ClickHouse is a fast, open-source column-oriented database management system. Configuring d8a to use ClickHouse is straightforward and requires no external setup.

Configuration

Tip

Full configuration reference is available here.

Add the following to your config.yaml file:

warehouse:
driver: clickhouse
clickhouse:
host: localhost
port: "9000"
database: d8a
username: default
password: "your-password"

Important notes

  • Engine Support: d8a currently supports only the MergeTree engine. Tables are created with ENGINE = MergeTree().
  • Distributed/Replicated Setups: Distributed and Replicated table setups are not supported at the moment. Use a single ClickHouse instance or request this feature in GitHub issues.
  • Nullability: Nullable columns from the schema in Clickhouse are stored as NOT NULL with DEFAULT. This avoids Nullable(T) storage overhead while preserving semantic nullability.
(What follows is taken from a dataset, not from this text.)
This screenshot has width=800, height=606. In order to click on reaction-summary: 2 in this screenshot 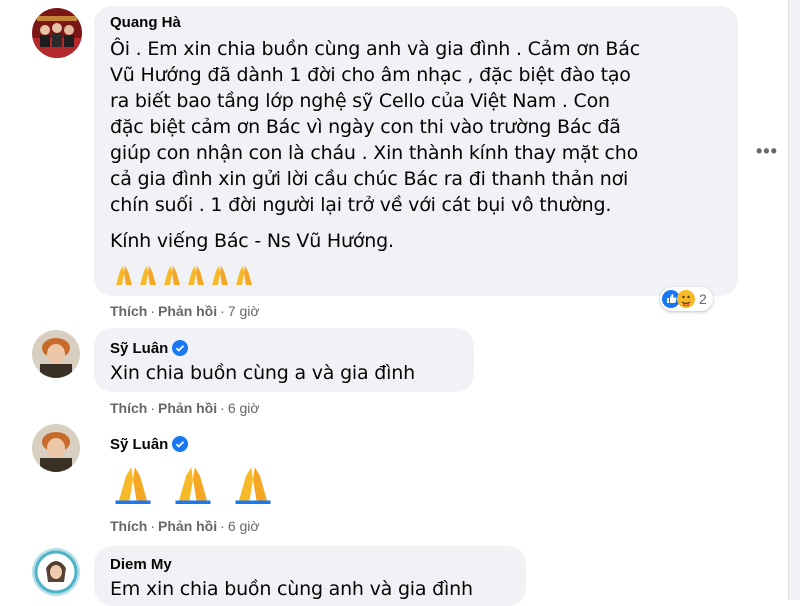, I will do `click(686, 299)`.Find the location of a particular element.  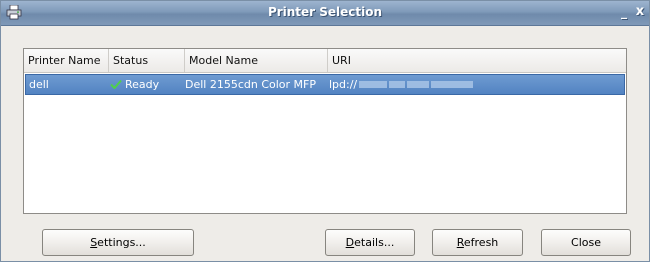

Missing or nil values are automatically converted to type-specific defaults (e.g., '' for strings, 0 for numbers, '1970-01-01' for dates).

Metadata

ClickHouse-specific optimizations can be applied via Arrow field metadata (this information is usable for developers implementing new columns, currently this cannot be controlled from configuration):

Metadata KeyValueDescription
clickhouse.low_cardinality"true"Wraps the column type as LowCardinality(T) for improved storage efficiency and query performance on columns with low cardinality. Applies to any type supported by Clickhouse;
clickhouse.codec"CODEC(Delta, ZSTD)"Appends a CODEC clause to the column definition in ClickHouse DDL. The value should be a complete CODEC clause (e.g., CODEC(Delta, ZSTD) or CODEC(Delta)). Use the meta.Codec(codec, compressionAlg) helper function to generate the value. Codec metadata does not affect semantic schema compatibility checks.

Verifying your setup

After configuring ClickHouse, start d8a and check the logs. You should see messages indicating successful connection to ClickHouse.